Records for locating described items
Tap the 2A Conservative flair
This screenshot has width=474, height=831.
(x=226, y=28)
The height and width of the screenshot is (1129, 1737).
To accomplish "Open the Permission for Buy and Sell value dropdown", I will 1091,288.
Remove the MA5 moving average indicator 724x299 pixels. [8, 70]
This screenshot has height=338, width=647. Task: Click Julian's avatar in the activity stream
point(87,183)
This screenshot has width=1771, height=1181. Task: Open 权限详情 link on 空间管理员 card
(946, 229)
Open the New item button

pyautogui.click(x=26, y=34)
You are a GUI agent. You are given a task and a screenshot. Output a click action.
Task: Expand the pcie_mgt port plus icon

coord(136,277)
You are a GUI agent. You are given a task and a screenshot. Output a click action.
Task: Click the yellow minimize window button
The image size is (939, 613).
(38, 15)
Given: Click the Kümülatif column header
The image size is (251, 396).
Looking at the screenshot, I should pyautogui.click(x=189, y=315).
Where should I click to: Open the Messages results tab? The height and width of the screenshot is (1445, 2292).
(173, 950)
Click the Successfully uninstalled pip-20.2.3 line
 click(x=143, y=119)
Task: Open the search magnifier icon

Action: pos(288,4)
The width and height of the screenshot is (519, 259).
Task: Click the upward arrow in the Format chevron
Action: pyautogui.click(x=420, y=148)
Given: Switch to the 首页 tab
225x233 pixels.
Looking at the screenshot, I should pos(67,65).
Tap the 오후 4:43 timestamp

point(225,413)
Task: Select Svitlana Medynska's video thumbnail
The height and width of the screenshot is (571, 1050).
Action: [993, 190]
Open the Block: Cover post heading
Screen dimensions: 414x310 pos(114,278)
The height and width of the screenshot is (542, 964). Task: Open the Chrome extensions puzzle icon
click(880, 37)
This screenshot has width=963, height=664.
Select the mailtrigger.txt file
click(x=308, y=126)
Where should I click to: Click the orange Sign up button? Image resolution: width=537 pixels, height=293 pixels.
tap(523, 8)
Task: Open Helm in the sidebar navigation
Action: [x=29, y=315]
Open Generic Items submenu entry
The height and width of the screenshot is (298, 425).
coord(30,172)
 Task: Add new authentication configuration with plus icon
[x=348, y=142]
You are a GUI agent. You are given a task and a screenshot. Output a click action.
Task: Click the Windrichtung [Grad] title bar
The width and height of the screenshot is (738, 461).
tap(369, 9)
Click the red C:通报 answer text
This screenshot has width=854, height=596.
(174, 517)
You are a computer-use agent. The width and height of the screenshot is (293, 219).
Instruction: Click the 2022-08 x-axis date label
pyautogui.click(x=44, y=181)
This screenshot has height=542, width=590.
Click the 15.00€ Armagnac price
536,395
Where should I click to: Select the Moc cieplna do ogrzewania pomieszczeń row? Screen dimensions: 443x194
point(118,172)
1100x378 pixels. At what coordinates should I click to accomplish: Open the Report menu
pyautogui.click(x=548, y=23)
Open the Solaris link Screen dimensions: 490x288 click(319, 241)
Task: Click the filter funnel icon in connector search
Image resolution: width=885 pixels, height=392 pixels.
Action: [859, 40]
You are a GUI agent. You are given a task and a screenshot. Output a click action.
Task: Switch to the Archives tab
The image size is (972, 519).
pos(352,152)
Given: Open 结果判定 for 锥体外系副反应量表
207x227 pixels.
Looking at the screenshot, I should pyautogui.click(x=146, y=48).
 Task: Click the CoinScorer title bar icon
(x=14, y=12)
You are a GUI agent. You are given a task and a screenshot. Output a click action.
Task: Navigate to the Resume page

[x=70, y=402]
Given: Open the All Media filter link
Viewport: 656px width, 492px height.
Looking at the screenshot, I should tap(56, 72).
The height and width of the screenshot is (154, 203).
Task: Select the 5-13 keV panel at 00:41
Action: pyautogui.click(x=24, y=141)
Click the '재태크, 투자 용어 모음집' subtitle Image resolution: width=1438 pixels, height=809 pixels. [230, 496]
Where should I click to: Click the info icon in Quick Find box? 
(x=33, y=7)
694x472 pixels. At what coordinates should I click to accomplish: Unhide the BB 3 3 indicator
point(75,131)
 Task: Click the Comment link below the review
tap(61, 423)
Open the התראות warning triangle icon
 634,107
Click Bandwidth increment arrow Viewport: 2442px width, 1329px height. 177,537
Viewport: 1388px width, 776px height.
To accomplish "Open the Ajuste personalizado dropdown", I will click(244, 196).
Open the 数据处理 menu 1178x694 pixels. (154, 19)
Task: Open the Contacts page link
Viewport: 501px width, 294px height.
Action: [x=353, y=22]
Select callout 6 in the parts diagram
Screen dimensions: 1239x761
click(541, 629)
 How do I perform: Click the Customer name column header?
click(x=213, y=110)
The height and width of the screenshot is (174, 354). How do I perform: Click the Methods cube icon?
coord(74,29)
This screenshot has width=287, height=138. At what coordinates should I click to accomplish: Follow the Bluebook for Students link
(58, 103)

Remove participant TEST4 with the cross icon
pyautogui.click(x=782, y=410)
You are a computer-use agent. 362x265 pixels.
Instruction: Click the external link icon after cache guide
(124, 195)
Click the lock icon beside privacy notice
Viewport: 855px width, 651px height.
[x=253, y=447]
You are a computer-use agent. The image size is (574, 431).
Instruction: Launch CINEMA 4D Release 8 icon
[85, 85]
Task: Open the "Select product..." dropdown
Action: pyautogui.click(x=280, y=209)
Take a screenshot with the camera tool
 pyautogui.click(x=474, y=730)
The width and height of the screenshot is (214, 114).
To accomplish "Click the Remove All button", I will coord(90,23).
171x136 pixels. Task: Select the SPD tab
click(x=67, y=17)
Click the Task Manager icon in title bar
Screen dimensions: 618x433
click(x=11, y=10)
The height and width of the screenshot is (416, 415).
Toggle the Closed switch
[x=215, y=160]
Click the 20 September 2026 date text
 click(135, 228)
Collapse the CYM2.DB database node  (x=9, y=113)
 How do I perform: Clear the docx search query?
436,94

> **Description of the task**:
Print every line of the records above exactly as it appears, from start to finish.

> **Correct response**:
Tap the 2A Conservative flair
This screenshot has width=474, height=831.
(x=226, y=28)
The height and width of the screenshot is (1129, 1737).
To accomplish "Open the Permission for Buy and Sell value dropdown", I will 1091,288.
Remove the MA5 moving average indicator 724x299 pixels. [8, 70]
This screenshot has height=338, width=647. Task: Click Julian's avatar in the activity stream
point(87,183)
This screenshot has width=1771, height=1181. Task: Open 权限详情 link on 空间管理员 card
(946, 229)
Open the New item button

pyautogui.click(x=26, y=34)
You are a GUI agent. You are given a task and a screenshot. Output a click action.
Task: Expand the pcie_mgt port plus icon

coord(136,277)
You are a GUI agent. You are given a task and a screenshot. Output a click action.
Task: Click the yellow minimize window button
The image size is (939, 613).
(38, 15)
Given: Click the Kümülatif column header
The image size is (251, 396).
Looking at the screenshot, I should pyautogui.click(x=189, y=315).
Where should I click to: Open the Messages results tab? The height and width of the screenshot is (1445, 2292).
(173, 950)
Click the Successfully uninstalled pip-20.2.3 line
 click(x=143, y=119)
Task: Open the search magnifier icon

Action: pos(288,4)
The width and height of the screenshot is (519, 259).
Task: Click the upward arrow in the Format chevron
Action: pyautogui.click(x=420, y=148)
Given: Switch to the 首页 tab
225x233 pixels.
Looking at the screenshot, I should pos(67,65).
Tap the 오후 4:43 timestamp

point(225,413)
Task: Select Svitlana Medynska's video thumbnail
The height and width of the screenshot is (571, 1050).
Action: [993, 190]
Open the Block: Cover post heading
Screen dimensions: 414x310 pos(114,278)
The height and width of the screenshot is (542, 964). Task: Open the Chrome extensions puzzle icon
click(880, 37)
This screenshot has width=963, height=664.
Select the mailtrigger.txt file
click(x=308, y=126)
Where should I click to: Click the orange Sign up button? Image resolution: width=537 pixels, height=293 pixels.
tap(523, 8)
Task: Open Helm in the sidebar navigation
Action: [x=29, y=315]
Open Generic Items submenu entry
The height and width of the screenshot is (298, 425).
coord(30,172)
 Task: Add new authentication configuration with plus icon
[x=348, y=142]
You are a GUI agent. You are given a task and a screenshot. Output a click action.
Task: Click the Windrichtung [Grad] title bar
The width and height of the screenshot is (738, 461).
tap(369, 9)
Click the red C:通报 answer text
This screenshot has width=854, height=596.
(174, 517)
You are a computer-use agent. The width and height of the screenshot is (293, 219).
Instruction: Click the 2022-08 x-axis date label
pyautogui.click(x=44, y=181)
This screenshot has height=542, width=590.
Click the 15.00€ Armagnac price
536,395
Where should I click to: Select the Moc cieplna do ogrzewania pomieszczeń row? Screen dimensions: 443x194
point(118,172)
1100x378 pixels. At what coordinates should I click to accomplish: Open the Report menu
pyautogui.click(x=548, y=23)
Open the Solaris link Screen dimensions: 490x288 click(319, 241)
Task: Click the filter funnel icon in connector search
Image resolution: width=885 pixels, height=392 pixels.
Action: [859, 40]
You are a GUI agent. You are given a task and a screenshot. Output a click action.
Task: Switch to the Archives tab
The image size is (972, 519).
pos(352,152)
Given: Open 结果判定 for 锥体外系副反应量表
207x227 pixels.
Looking at the screenshot, I should pyautogui.click(x=146, y=48).
 Task: Click the CoinScorer title bar icon
(x=14, y=12)
You are a GUI agent. You are given a task and a screenshot. Output a click action.
Task: Navigate to the Resume page

[x=70, y=402]
Given: Open the All Media filter link
Viewport: 656px width, 492px height.
Looking at the screenshot, I should tap(56, 72).
The height and width of the screenshot is (154, 203).
Task: Select the 5-13 keV panel at 00:41
Action: pyautogui.click(x=24, y=141)
Click the '재태크, 투자 용어 모음집' subtitle Image resolution: width=1438 pixels, height=809 pixels. [230, 496]
Where should I click to: Click the info icon in Quick Find box? 
(x=33, y=7)
694x472 pixels. At what coordinates should I click to accomplish: Unhide the BB 3 3 indicator
point(75,131)
 Task: Click the Comment link below the review
tap(61, 423)
Open the התראות warning triangle icon
 634,107
Click Bandwidth increment arrow Viewport: 2442px width, 1329px height. 177,537
Viewport: 1388px width, 776px height.
To accomplish "Open the Ajuste personalizado dropdown", I will click(244, 196).
Open the 数据处理 menu 1178x694 pixels. (154, 19)
Task: Open the Contacts page link
Viewport: 501px width, 294px height.
Action: [x=353, y=22]
Select callout 6 in the parts diagram
Screen dimensions: 1239x761
click(541, 629)
 How do I perform: Click the Customer name column header?
click(x=213, y=110)
The height and width of the screenshot is (174, 354). How do I perform: Click the Methods cube icon?
coord(74,29)
This screenshot has width=287, height=138. At what coordinates should I click to accomplish: Follow the Bluebook for Students link
(58, 103)

Remove participant TEST4 with the cross icon
pyautogui.click(x=782, y=410)
You are a computer-use agent. 362x265 pixels.
Instruction: Click the external link icon after cache guide
(124, 195)
Click the lock icon beside privacy notice
Viewport: 855px width, 651px height.
[x=253, y=447]
You are a computer-use agent. The image size is (574, 431).
Instruction: Launch CINEMA 4D Release 8 icon
[85, 85]
Task: Open the "Select product..." dropdown
Action: pyautogui.click(x=280, y=209)
Take a screenshot with the camera tool
 pyautogui.click(x=474, y=730)
The width and height of the screenshot is (214, 114).
To accomplish "Click the Remove All button", I will coord(90,23).
171x136 pixels. Task: Select the SPD tab
click(x=67, y=17)
Click the Task Manager icon in title bar
Screen dimensions: 618x433
click(x=11, y=10)
The height and width of the screenshot is (416, 415).
Toggle the Closed switch
[x=215, y=160]
Click the 20 September 2026 date text
 click(135, 228)
Collapse the CYM2.DB database node  (x=9, y=113)
 How do I perform: Clear the docx search query?
436,94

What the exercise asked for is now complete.